Nellmapius served in the Sekhukhune Wars and the Mapoch campaign. He established Irene Estate (named after his daughter) near Pretoria and bought a number of farms on the Hennops River. He employed horticulturists Richard Wills Adlam, who had been the Curator of the Pietermaritzburg Botanical Garden, and his successor, Hans Fuchs. Under their management and with a temperate climate, ample water and fertile soil, they transformed the land into an extensive flower, fruit and vegetable garden of world renown. Flora Shaw of "The Times" of London, visited the Irene Estate in 1892 and was astounded at the scale of the farm and gardens: "With the exception of cherries, gooseberries and currants, all European fruits flourish well. Throughout the estate the water courses, which divided the fields, were bordered by hedges of quince, pear, apple, plum and peach...acres of roses, violets and ornamental plants surrounded the house..."
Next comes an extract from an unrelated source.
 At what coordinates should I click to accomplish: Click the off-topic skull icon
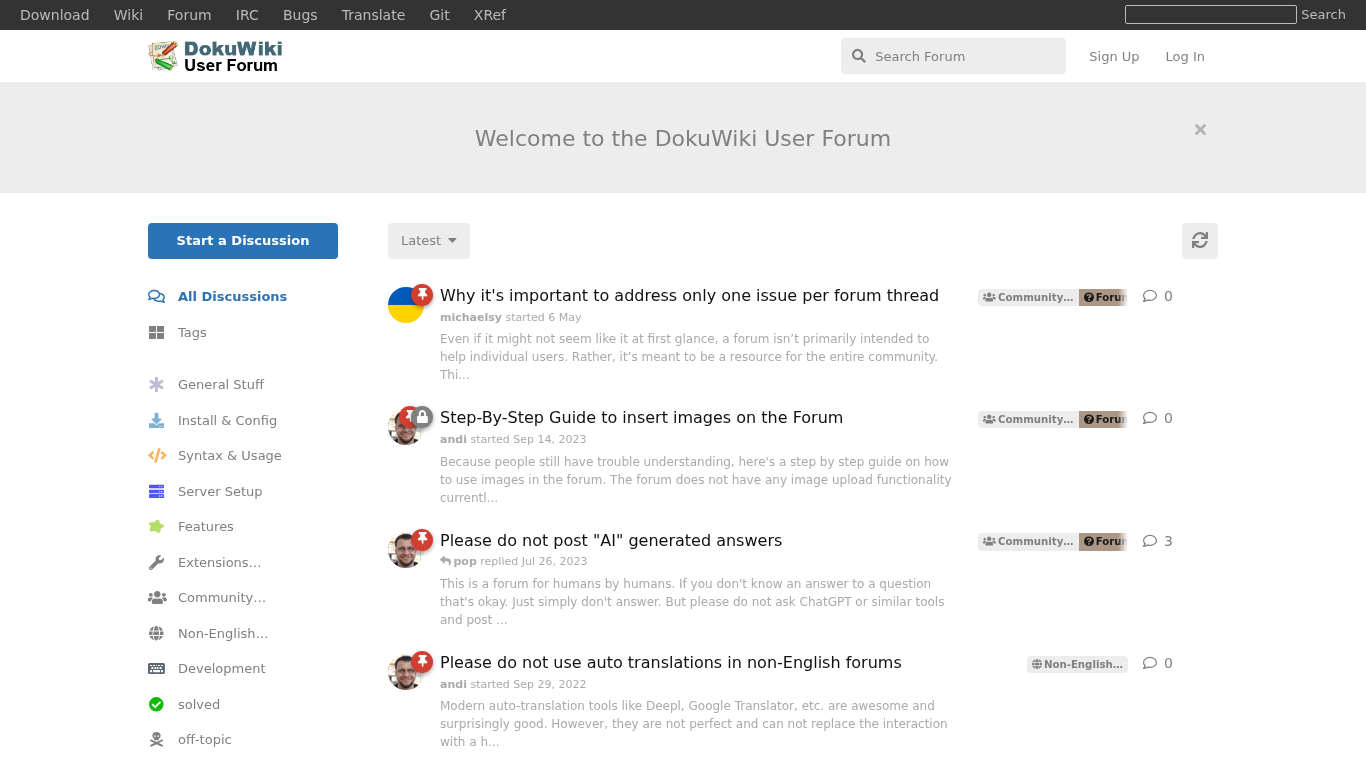coord(156,740)
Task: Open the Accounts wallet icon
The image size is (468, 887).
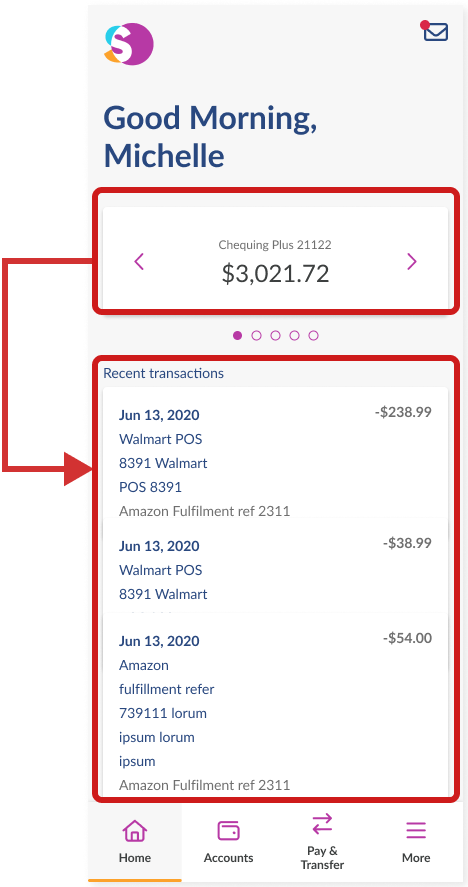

Kruger House, situated in Church Street West, Pretoria, and built in a Victorian veranda style, was designed by Tom Claridge, one of Pretoria’s first architects and was erected on the instructions of Nellmapius.
He also owned the Pretoria newspaper De Pers. Due to lack of funds he lost a Government manufacturing contract at Eerste Fabrieken to Sammy Marks. His first enterprise was the Hatherley Distillery that produced gin and whisky on the farm Hatherley, opened by President Kruger on 6 June 1883 and named Volkshoop. He started the first gunpowder factory in South Africa and the Irene Lime Works. On the death of Nellmapius, Marks took over his concessions for the distillery, canning fruit and a ceramics factory. A portrait of Nellmapius is to be seen on the second floor of the Sammy Marks Museum.
Nellmapius often entertained in grand style at Irene and a frequent guest was Transvaal president, Paul Kruger. Arnold Theiler's first employment in South Africa was with Nellmapius. He married Johanna Corlydia Hoffman in 1882, and lived at the Irene Estate until his death in 1893, he was buried in the 'Golden Acres Cemetery' in Church street in Pretoria where Paul Kruger and many others of that time were buried.